En el momento de su lectura, pese a impresionarme, no caí en la obvia lectura política que se puede, y debe, hacer de esta novela. En esencia, las máquinas se han hecho cargo de casi todo y la sociedad se ha dividido en dos estratos que conviven pacíficamente, los ociosos, que tienen cubiertas, aunque modestamente, todas sus necesidades y no precisan trabajar puesto que el Estado les provee de todo, y los ingenieros, que son los que mantienen funcionando el sistema productivo. Por supuesto, y pese a lo idílico de la situación, nadie está contento, Los trabajadores, ahora ociosos, se aburren vegetando en un ambiente uniforme y despersonalizador. Los ingenieros, viven en una conspiración continua por ascender en la cadena trófica. Un interesante adelanto de la sociedad del ocio, si bien Vonnegut no se adentra en cuestiones más controvertidas como en que se actividades se ocuparía ese ocio.

LOS CHASCH

CICLO DE TSCHAI, de Jack Vance.

Y acabamos con Vance, el paradigma de la ciencia-ficción exótica y aventurera. Puede que no fuera un fino estilista, sus personajes pecaran de estilizados y arquetípicos, y se repitiera como el ajo, pero como creador de mundos y civilizaciones no tiene parangón. De su imaginación han surgido las culturas humanas más extravagantes y los alienígenas más inescrutables. Es esta gran aventura la que mejor ejemplifica el talento de Vance. Adam Reith se mueve entre los múltiples matices de los pueblos humanos del planeta Tschai, fuertemente condicionados por los otros cuatro pueblos alienígenas con los que comparten en planeta: los chasch, los wankh, los dirdir y los pnume, radicalmente distintos entre ellos y que además no solo no resultan civilizaciones homogéneas, sino atesoran múltiples matices internos. No voy a decir que sea la obra cumbre de la space-opera, pero está en dura lucha por ocupar la cima.

Estas son mis cinco novelas, pero más allá de la literatura el cómic también me ha influenciado de forma notable, pero me veo en la tesitura de dejar fuera cosas como EL GARAJE HERMÉTICO. Al igual que con Lem, contemplar la primera viñeta de Moebius y cambiar mi visón del mundo (bueno, no dramaticemos. Total, era un adolescente impresionable y todo asombra) fue todo uno. Aquellas llanuras áridas pero llenas de matices, aquellos diálogos refinados, aquellos personajes en busca de si mismos, me marcaron en su momento, y convirtieron a Moebius en todo un referente artístico, y hasta literario, para mi.

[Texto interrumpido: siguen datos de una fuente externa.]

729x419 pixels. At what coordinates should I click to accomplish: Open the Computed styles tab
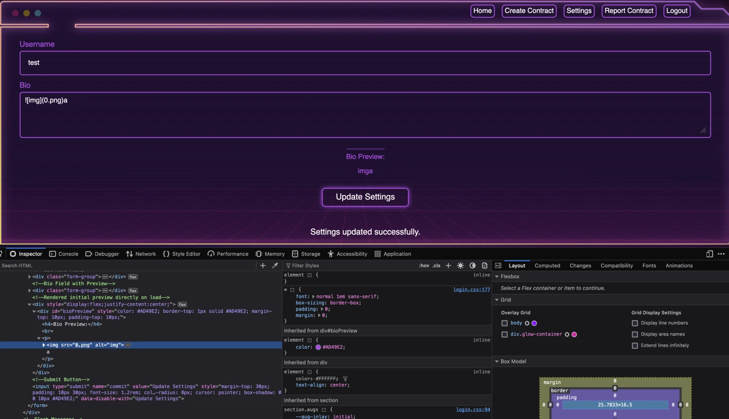[x=547, y=266]
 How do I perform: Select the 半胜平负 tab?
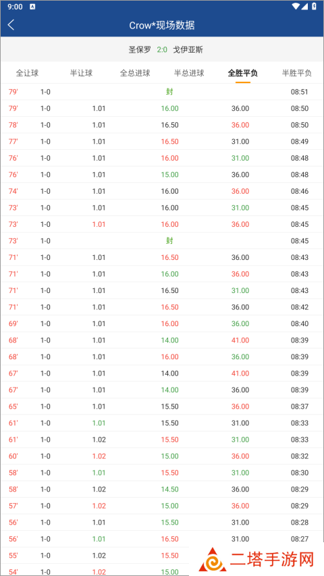coord(297,73)
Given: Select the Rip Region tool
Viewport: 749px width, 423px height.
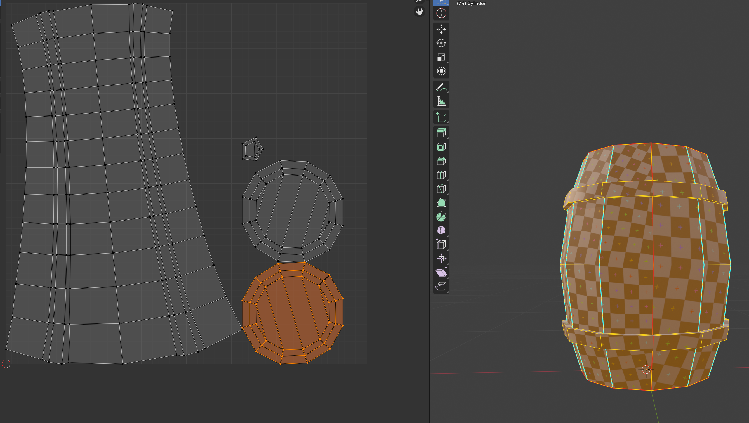Looking at the screenshot, I should point(441,286).
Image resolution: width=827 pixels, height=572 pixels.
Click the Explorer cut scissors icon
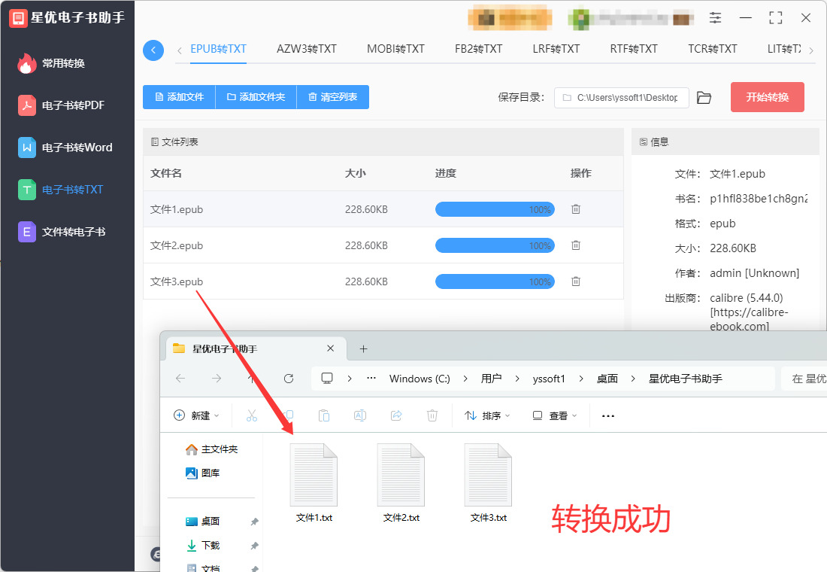(x=252, y=415)
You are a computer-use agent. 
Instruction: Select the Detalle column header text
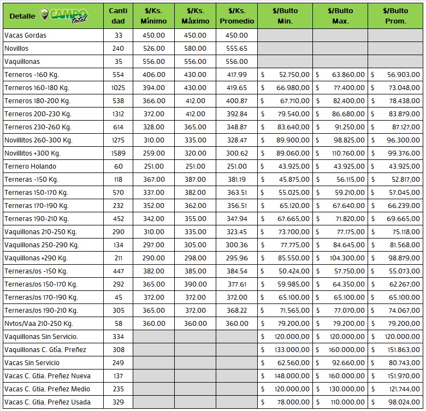pos(22,16)
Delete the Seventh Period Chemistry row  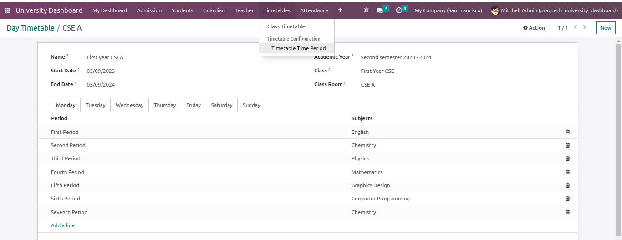(x=567, y=212)
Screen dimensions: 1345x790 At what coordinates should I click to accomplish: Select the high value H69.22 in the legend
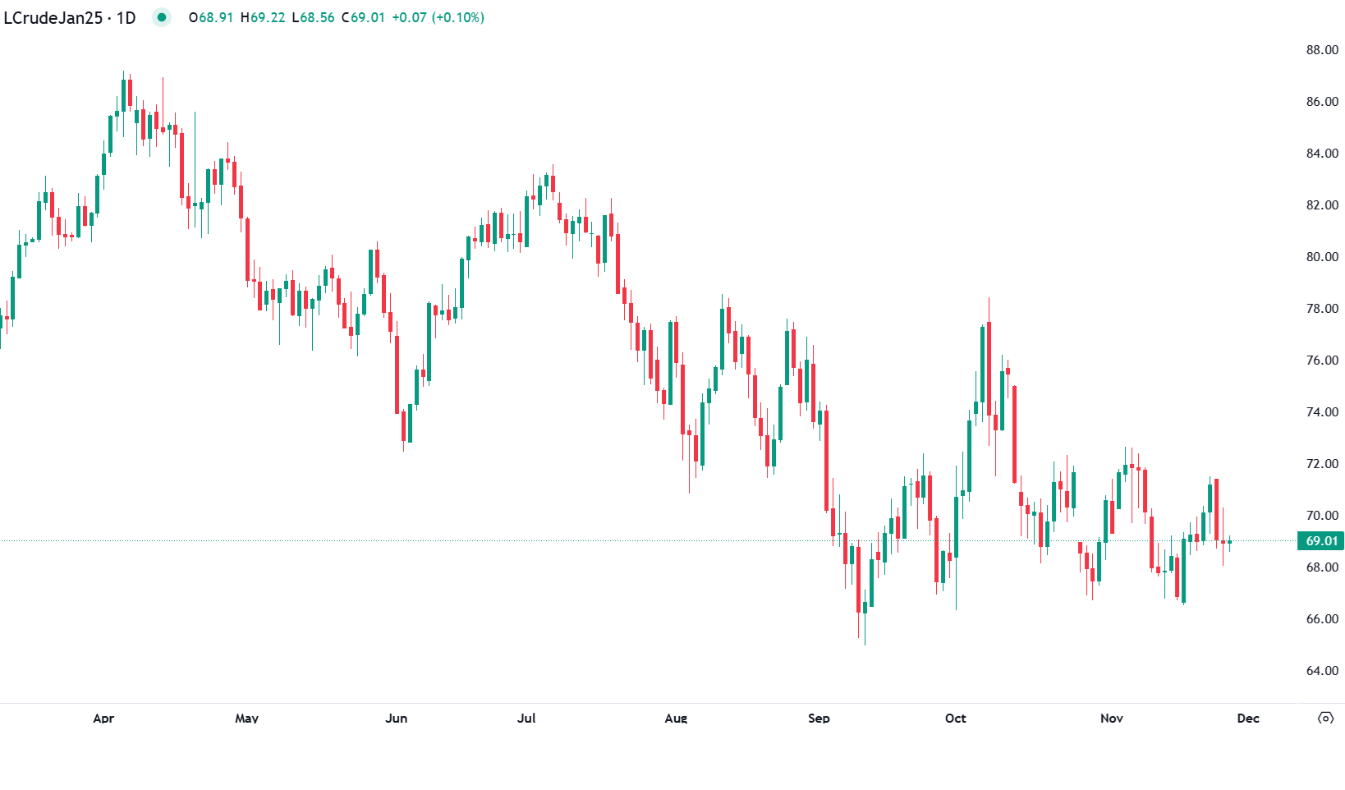point(263,17)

Como verán me he hecho trampa al solitario y he logrado citar al menos siete obras, pero hay muchas más, quizá algún día retome la idea y desgrane otro quinteto (o sexteto, o vaya usté a saber) de novelas que considero imprescindibles (Ballard, ¡Cielos! no he hablado de Ballard, Scalzi, O´Donell...) o, al menos, conformaron parte de mi educación sentimental.